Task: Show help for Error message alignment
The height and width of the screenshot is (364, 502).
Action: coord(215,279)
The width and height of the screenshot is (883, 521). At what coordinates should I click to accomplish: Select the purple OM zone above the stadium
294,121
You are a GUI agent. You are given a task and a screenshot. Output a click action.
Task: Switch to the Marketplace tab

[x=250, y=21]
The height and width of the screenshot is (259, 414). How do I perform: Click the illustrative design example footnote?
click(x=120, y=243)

※ ※ ※

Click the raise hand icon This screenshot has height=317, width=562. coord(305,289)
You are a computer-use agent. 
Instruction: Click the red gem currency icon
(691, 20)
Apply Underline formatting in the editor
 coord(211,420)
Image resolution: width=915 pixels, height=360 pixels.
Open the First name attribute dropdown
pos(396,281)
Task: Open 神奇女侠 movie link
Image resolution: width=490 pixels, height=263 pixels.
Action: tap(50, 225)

※ ※ ※

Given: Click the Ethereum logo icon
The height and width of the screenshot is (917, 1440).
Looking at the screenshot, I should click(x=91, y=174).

※ ※ ※

=== HOW TO COMPLETE THIS TASK ===
In the data above, which lines include "agent"? Return those lines.

=== YOUR SOLUTION ===
You are a GUI agent. You are given a task and a screenshot. Output a click action.
You are a computer-use agent. 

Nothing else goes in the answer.